Photo courtesy of Detroit Mercy

University of Detroit Mercy (Detroit Mercy) is commemorating the life and legacy of Martin Luther King Jr. with a pair of events in mid-January. 
Alex Zamalin, associate professor of Political Science and director of the African American Studies program at Detroit Mercy, and a student panel will discuss King’s legacy in a webinar on Thursday, January 20, from 12:45 to 2 p.m. 

Students and employees can hone their artistic abilities by creating their own African mask for an arts and crafts contest on Tuesday, January 25, from 4:30 to 6:30 p.m. in the McNichols Campus Library. 

“We are focusing on the arts and our annual webinar with Professor Alex Zamalin,” said Dorothy Stewart, associate dean of Students and chair of Detroit Mercy’s Martin Luther King Jr. and Black History Month planning team. “The students on the planning team wanted to emphasize arts and crafts.” 

Zamalin specializes in African American history and political thought, and has written several books and essays on the subjects. He and Detroit Mercy students will examine how cultural concerns from recent events have impacted King’s legacy. 

Those interested in participating in the webinar must register in advance at register/WN_bIV6iDTVR_-BjTJh5 k3Jxw.

“It's more than just reflecting on the life and achievements of Martin Luther King Jr., but also reflecting on how we live out the values daily,” Stewart said. "We should not sit back and be complacent or comfortable because something is not impacting us directly, but constantly improve on working on inequities in society today.” 

The African mask event returns this year after being part of Detroit Mercy’s Black History Month programming in 2021.  

Creators of the top three masks, as voted on by Black Student Union members, will receive a $50 gift card. All African masks created and submitted for the arts and crafts competition will be showcased by the McNichols Campus Library in a virtual museum. The event is co-sponsored by Detroit Mercy’s Student Life Office and the Black Student Union. 
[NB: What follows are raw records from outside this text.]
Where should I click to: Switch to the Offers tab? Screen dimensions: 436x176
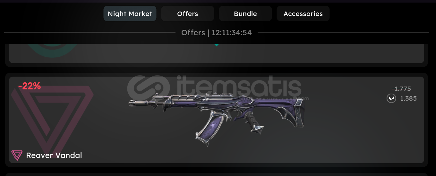click(x=188, y=14)
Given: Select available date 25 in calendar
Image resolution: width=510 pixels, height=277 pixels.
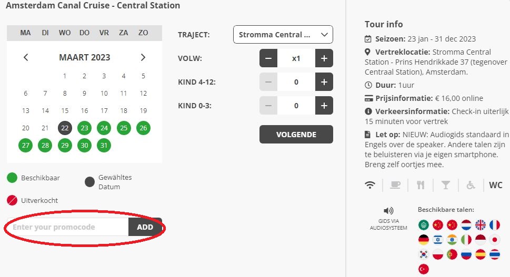Looking at the screenshot, I should tap(124, 128).
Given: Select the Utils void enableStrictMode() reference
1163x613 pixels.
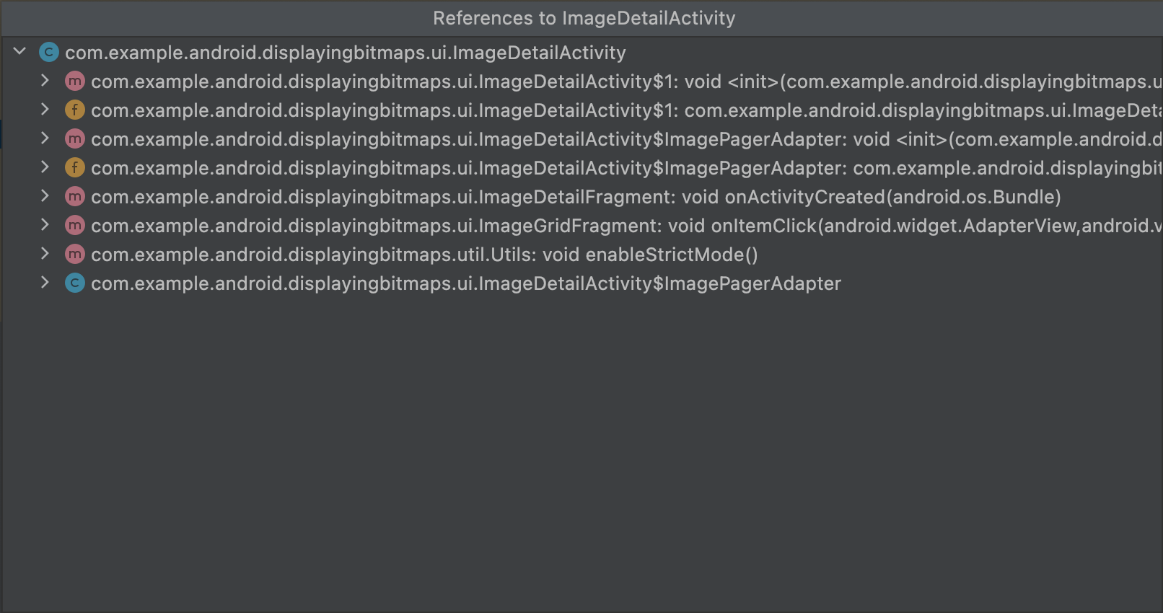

“We have learned with the lockdown process that the students really enjoy some type of arts and craft project,” she said. “We surveyed students a year ago and they requested more of this style for events.” 

Stewart says she hopes people will learn and experience “that many of the freedoms we enjoy now are linked back to Martin Luther King Jr. and his philosophy that ‘all men are created equal’” through this programming.  

The University will also celebrate Black History Month with a variety of events throughout February.